# Instructions to follow:
I would like the line with "Given: Choose x for Hammarby IF - IF Elfsborg" and every line after it, down to the end of the entries below, output exactly and without pictures.

Collected data entries
◆ ◆ ◆ ◆ ◆
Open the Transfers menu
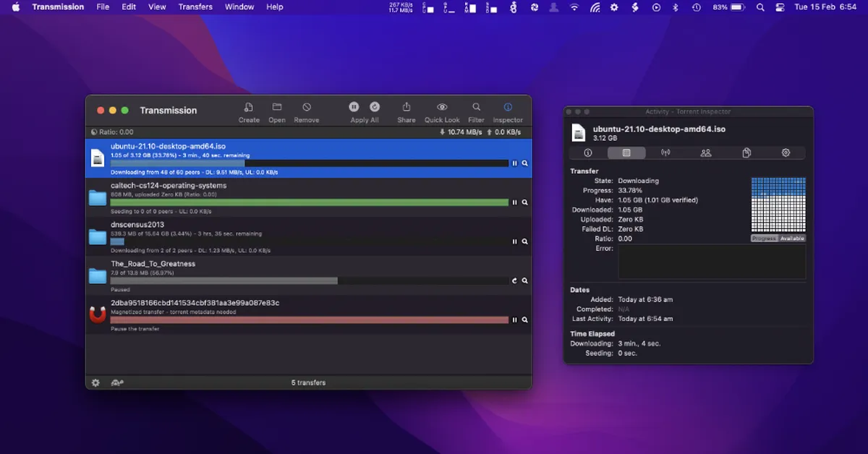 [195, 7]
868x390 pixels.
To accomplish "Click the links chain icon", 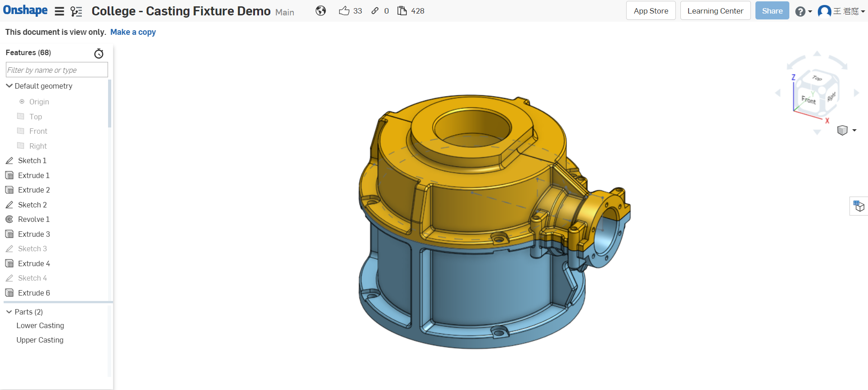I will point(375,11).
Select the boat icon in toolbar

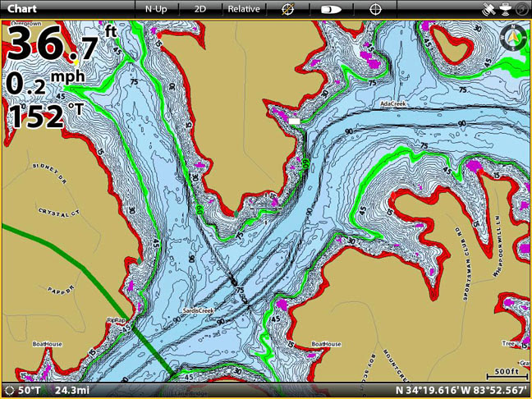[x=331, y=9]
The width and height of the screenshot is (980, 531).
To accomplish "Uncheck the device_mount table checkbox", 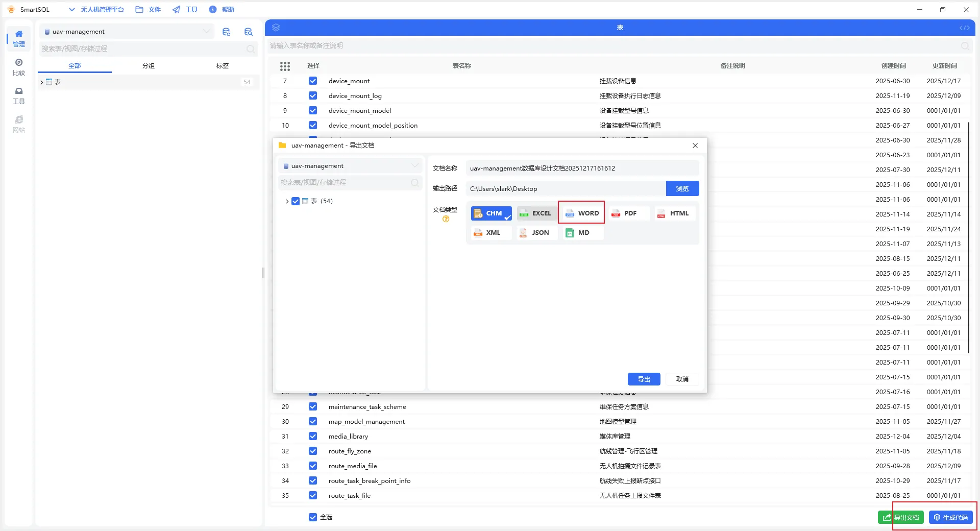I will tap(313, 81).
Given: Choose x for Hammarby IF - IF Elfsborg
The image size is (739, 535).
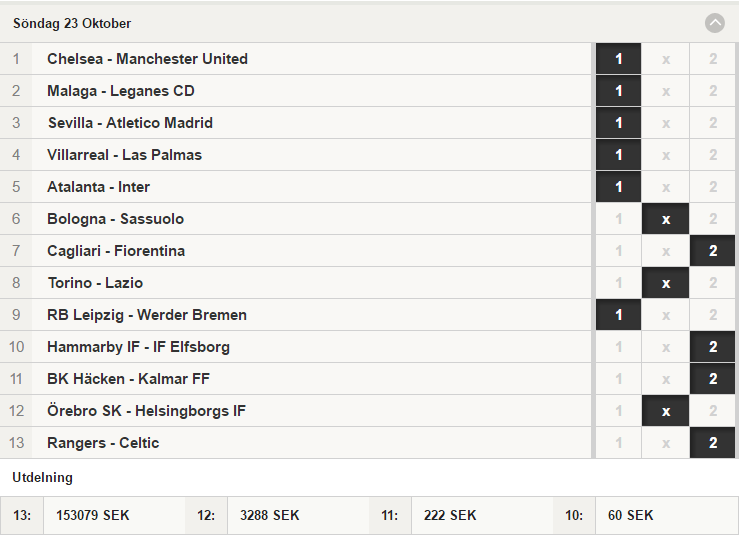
◆ ◆ ◆ ◆ ◆
# Exercise answer:
Given: Choose x for Hammarby IF - IF Elfsborg
The image size is (739, 535).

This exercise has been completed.